2. Demarcation (boundary) zone – characterized by pronounced edema, destructive changes in astrocytes and oligodendrogliocytes, vascular reaction, lymphocytic and leukocyte infiltration, and the presence of isolated tumor cells.

3. Proliferation zone – characterized by edema and proliferation of glial cells in the absence of tumor cell invasion; considered a zone of predominantly reactive glial remodeling.

The severity of morphological changes was assessed using a three-point system (0–3 points).

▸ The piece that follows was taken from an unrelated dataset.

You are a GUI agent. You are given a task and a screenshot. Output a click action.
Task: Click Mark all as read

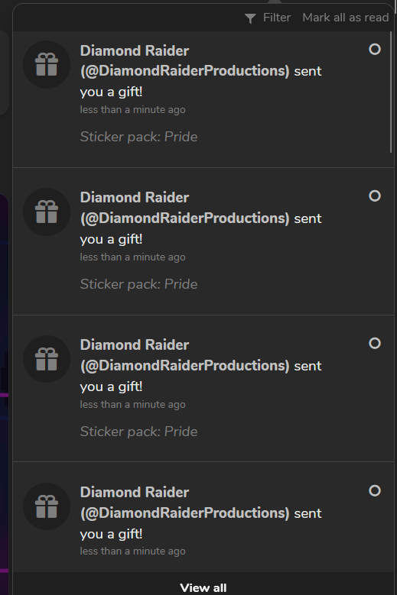pos(345,18)
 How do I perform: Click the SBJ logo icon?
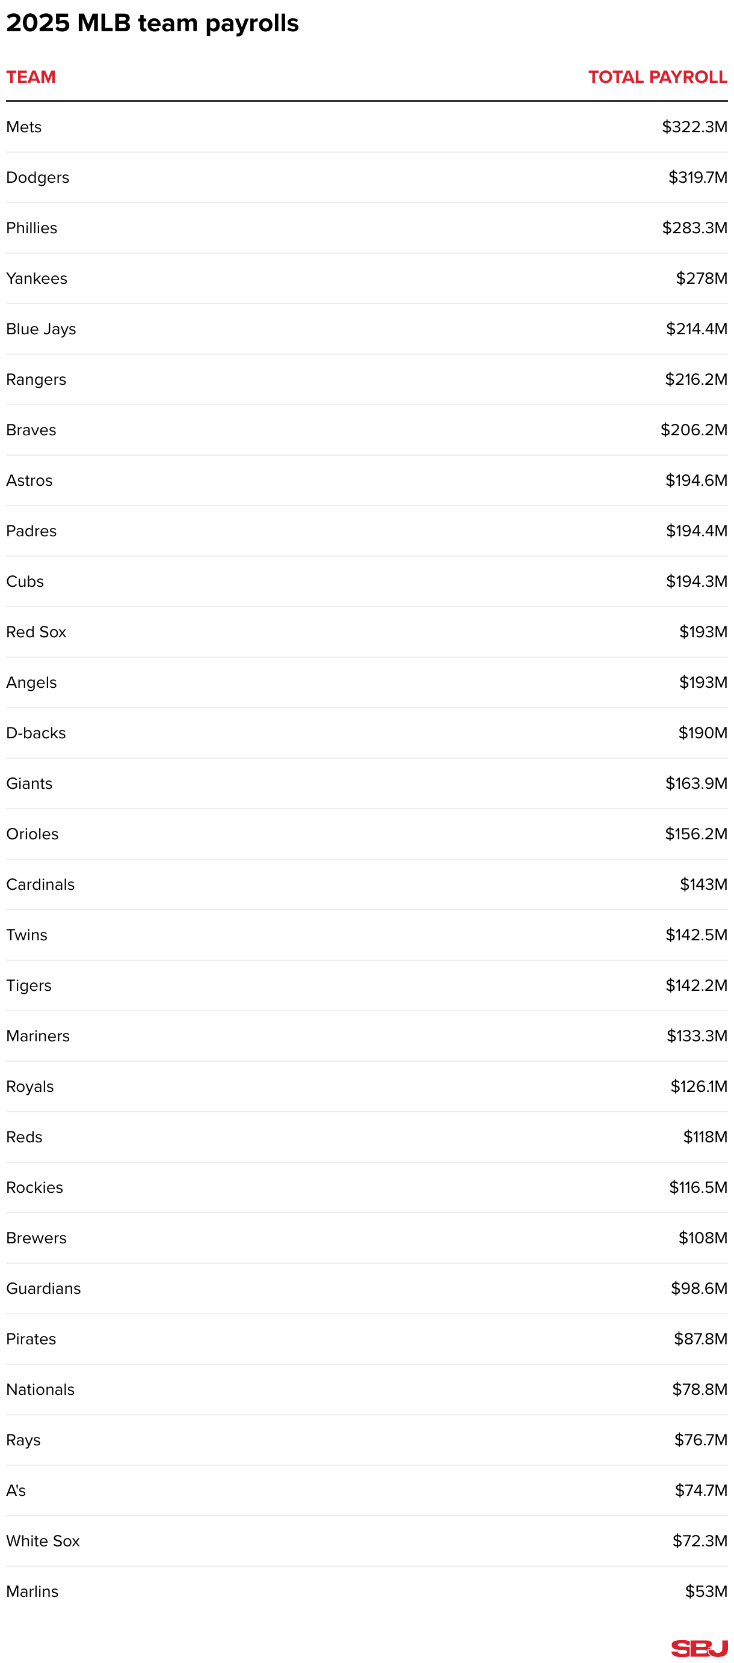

In all studied variants of glial tumors, the main and most pronounced symptom was edema of the PFZ: the value of this symptom ranged from 2.2(0.2) in oligodendroglioma to 2.9 (0.2) in glioblastoma (Table 1). In astrocytoma and oligodendroglioma, tumor cell invasion into the PFZ was not recorded (0 points). In anaplastic astrocytoma and anaplastic oligodendroglioma, tumor cells in the PFZ were detected in approximately half of the cases (1.5 (0.1) and 1.4 (0.1) points, respectively). In glioblastoma, pronounced invasion was detected in almost all observations (2.9(0.1) points). Astrocytoma and oligodendroglioma were characterized by moderate changes in astrocytes and oligodendrogliocytes (1.5(0.1) and 1.4(0.1) points). In anaplastic astrocytoma this indicator was 1.9(0.2), in anaplastic oligodendroglioma — 1.8(0.2), and the most pronounced changes were noted in glioblastoma (2.7(0.1)) points. In astrocytoma and oligodendroglioma, a moderate vascular reaction was observed (1.2(0.1) and 1.5(0.1) points). Anaplastic variants were characterized by its increase (1.9(0.2), and the maximum vascular reaction was detected in glioblastoma (2.8–2.9(0.1)) points.

Discussion

The obtained data confirm that the PFZ in gliomas is not a passive zone of edema, but an active morphofunctional compartment involved in tumor progression. The gradient of morphological changes from astrocytomas and low-grade oligodendrogliomas to anaplastic tumors and glioblastoma reflects a consistent increase in the vasogenic component of edema, microvascular remodeling, and immune infiltration, which is consistent with current concepts of the PFZ/NEPA and the immune microenvironment of gliomas (2, 4–9). Tumor cell invasion into the PFZ in anaplastic gliomas and glioblastomas suggests that the clinically perceived "edema" zone actually includes microscopically infiltrated tissue. This has direct implications for planning the resection volume, assessing residual tumor using the RANO resect criteria, and determining radiation therapy contours (8, 11, 14, 15). The identified angiogenic, inflammatory-reactive, and mixed morphotypes of the PFZ highlight the heterogeneity of perifocal changes and their relationship with the perifocal zone edema (PFO) volume and early functional outcomes. Semiquantitative indices of microvascular density, perivascular space area, and the degree of glial and immune response have demonstrated a relationship with the PFO volume and functional outcomes, allowing them to be considered potential surrogate markers of the severity of the perifocal process and the likelihood of early recurrence (5, 7, 9). Moreover, the morphology of the PFO may vary depending on the tumor's molecular subtype, requiring further studies incorporating an expanded panel of IHC and molecular genetic markers.

Study limitations

The study was conducted at a single center and included a limited number of patients in each histological subgroup, limiting the generalizability of the results. Morphological analysis relied primarily on H&E staining with selective immunohistochemistry and electron microscopic verification; therefore, the molecular features of individual glioma subtypes may not have been fully captured. PFO volume was assessed using T2/FLAIR MRI without standardized inclusion of perfusion and spectroscopic parameters in all patients, which may also impact the accuracy of quantitative comparisons.